▸ **BRIEF**
In the article below on the Provo Fire Department's budget request, turn the paragraph starting "The department includes 84 full-time employees" into a short list that keeps its main facts.

▸ **SOURCE TEXT**
Content starts
Provo Fire Department presents budget request to Municipal Council
The Provo Municipal Council continued to hear presentations and requests for budgets from city departments covering Fiscal Year 2021-2022.
One of the departments reporting was the Fire Department. Chief Jim Miguel gave an update on statistics and demographics of the department.
The department includes 84 full-time employees and one part-time. There are five fire stations with four of those stations having at least four employees, one ambulance and one fire apparatus (truck). Fire Station 1 also has an ambulance on hand, according to Miguel’s report.
Dispatchers received 11,589 fire department-related fire calls.
There were a few areas of the budget request that were still being figured out, but overall the Fire Department budget is asking for approximately $11 million.
“We saw a drop in calls,” Miguel told the council. “We thought it would go up with COVID.”
Miguel noted that many people stayed away from hospitals and emergency rooms and ambulance use went down.
Content ends
▸ **LISTED ENTRIES**
Content starts
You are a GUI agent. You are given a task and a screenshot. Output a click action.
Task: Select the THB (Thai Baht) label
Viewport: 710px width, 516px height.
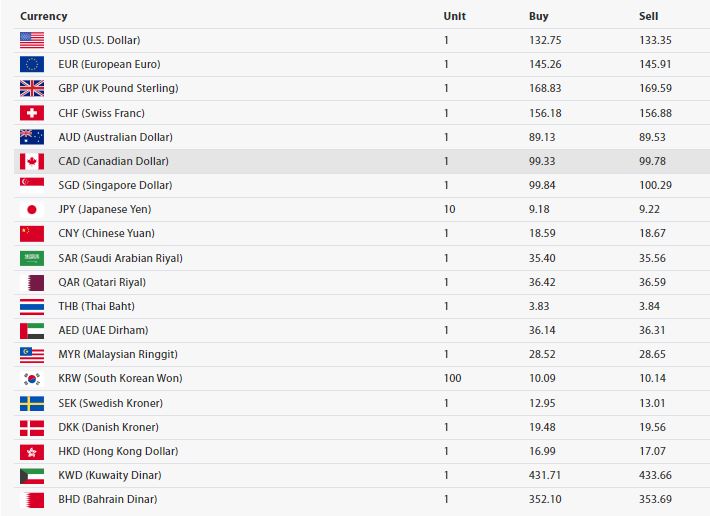[96, 306]

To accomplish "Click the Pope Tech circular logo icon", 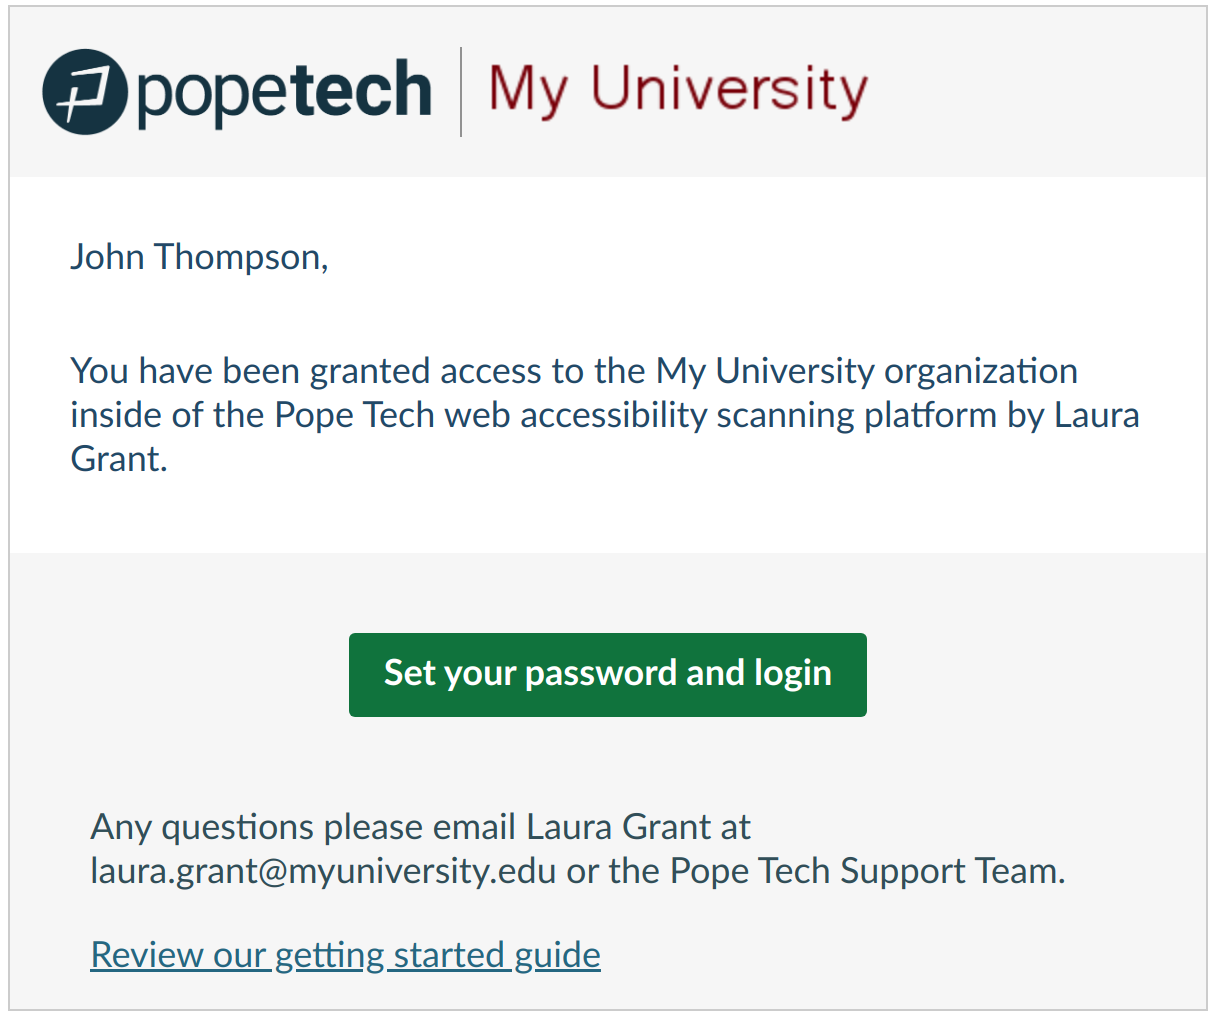I will point(85,92).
Content ends
▸ **WRITTEN ANSWER**
- Staff: 84 full-time employees and one part-time
- Five fire stations
- Four of those stations each have at least four employees, one ambulance and one fire apparatus (truck)
- Fire Station 1 also has an ambulance on hand